* [HOW TO COMPLETE THIS TASK]: Your answer is to be the count alone: the number of lines in the data below where "will" appears.

------------------------------------

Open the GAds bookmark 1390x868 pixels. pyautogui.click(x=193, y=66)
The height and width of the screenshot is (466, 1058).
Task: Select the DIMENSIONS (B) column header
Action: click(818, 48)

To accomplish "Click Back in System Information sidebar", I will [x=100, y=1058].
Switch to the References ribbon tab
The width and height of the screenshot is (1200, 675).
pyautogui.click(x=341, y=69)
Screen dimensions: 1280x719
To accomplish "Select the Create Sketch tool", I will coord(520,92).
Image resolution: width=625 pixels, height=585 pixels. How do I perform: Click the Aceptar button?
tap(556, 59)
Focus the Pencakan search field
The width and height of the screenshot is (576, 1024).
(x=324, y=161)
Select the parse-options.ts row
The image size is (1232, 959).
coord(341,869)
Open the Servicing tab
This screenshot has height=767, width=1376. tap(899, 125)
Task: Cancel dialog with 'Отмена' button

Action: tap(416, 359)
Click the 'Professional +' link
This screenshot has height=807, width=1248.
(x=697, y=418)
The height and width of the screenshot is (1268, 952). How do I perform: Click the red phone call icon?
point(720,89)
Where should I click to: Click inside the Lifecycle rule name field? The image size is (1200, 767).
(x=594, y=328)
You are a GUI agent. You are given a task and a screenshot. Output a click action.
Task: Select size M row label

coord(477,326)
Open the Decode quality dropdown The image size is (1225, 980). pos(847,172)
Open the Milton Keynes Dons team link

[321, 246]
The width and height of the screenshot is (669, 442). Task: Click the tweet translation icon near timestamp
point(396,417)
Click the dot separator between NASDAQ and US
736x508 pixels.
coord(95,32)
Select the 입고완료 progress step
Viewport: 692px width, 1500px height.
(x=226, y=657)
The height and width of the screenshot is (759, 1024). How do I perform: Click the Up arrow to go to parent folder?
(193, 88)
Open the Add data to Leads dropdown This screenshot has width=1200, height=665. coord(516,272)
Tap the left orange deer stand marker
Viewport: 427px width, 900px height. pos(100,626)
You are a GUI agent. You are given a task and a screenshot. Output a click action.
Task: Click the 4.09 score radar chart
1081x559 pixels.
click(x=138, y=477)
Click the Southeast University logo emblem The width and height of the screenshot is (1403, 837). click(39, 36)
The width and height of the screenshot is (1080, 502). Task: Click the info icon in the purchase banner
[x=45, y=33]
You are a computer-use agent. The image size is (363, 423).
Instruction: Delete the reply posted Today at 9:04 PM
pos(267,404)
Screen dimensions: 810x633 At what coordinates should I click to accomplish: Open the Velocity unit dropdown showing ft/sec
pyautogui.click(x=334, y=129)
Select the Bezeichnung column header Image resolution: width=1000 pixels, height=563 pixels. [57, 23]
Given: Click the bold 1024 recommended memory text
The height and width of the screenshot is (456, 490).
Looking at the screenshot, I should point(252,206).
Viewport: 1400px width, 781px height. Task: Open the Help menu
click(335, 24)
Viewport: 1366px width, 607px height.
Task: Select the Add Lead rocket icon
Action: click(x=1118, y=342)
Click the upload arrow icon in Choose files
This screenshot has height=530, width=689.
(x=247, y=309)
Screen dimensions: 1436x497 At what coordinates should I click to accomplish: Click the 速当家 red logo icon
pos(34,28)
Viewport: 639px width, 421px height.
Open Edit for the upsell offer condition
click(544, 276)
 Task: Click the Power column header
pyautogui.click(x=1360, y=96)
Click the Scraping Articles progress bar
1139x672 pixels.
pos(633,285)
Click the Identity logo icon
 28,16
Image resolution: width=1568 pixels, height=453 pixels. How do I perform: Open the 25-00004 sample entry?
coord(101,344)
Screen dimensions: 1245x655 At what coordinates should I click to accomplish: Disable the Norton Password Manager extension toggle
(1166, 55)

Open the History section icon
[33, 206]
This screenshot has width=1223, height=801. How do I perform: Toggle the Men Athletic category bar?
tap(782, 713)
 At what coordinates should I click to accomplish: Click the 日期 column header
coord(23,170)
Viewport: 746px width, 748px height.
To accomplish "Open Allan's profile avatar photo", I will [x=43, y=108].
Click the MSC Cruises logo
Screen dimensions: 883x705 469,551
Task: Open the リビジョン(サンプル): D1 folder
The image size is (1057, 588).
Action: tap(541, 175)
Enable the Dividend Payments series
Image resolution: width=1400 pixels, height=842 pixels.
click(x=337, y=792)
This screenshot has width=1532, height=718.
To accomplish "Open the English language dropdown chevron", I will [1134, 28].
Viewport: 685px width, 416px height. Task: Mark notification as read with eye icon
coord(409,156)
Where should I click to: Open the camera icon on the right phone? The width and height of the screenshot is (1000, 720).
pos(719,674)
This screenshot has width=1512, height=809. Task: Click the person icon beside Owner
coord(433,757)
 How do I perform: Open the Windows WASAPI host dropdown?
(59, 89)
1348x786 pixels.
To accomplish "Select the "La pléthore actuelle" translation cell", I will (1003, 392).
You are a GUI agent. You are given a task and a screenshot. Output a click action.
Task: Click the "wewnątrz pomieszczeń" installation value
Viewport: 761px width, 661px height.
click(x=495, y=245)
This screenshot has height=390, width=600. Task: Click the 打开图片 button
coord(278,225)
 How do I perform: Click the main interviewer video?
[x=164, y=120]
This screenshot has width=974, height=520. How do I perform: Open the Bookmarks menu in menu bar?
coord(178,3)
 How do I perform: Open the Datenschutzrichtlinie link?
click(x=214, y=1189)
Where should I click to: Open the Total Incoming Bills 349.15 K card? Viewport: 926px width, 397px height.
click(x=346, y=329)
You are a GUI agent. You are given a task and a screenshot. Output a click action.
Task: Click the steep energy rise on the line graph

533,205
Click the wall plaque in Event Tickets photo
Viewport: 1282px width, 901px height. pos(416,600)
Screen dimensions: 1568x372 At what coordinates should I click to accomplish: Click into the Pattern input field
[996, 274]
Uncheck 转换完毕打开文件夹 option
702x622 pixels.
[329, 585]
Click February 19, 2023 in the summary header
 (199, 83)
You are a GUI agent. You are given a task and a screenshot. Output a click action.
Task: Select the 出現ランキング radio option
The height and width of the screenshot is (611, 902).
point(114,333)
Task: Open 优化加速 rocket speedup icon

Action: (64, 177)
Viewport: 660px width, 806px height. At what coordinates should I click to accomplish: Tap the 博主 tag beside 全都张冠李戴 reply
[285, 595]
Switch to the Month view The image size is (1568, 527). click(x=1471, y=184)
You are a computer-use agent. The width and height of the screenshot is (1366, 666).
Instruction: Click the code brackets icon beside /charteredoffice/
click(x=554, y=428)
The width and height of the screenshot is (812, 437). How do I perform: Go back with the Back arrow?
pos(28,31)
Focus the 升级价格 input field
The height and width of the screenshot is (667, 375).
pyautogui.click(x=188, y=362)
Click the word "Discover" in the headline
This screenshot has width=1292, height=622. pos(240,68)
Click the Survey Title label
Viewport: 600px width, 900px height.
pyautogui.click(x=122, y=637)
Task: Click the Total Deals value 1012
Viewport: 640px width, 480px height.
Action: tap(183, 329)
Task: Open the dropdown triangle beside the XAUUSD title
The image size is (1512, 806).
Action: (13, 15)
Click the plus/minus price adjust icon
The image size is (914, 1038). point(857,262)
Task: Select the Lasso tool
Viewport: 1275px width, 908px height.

------------------------------------

* [RESPONSE]: 5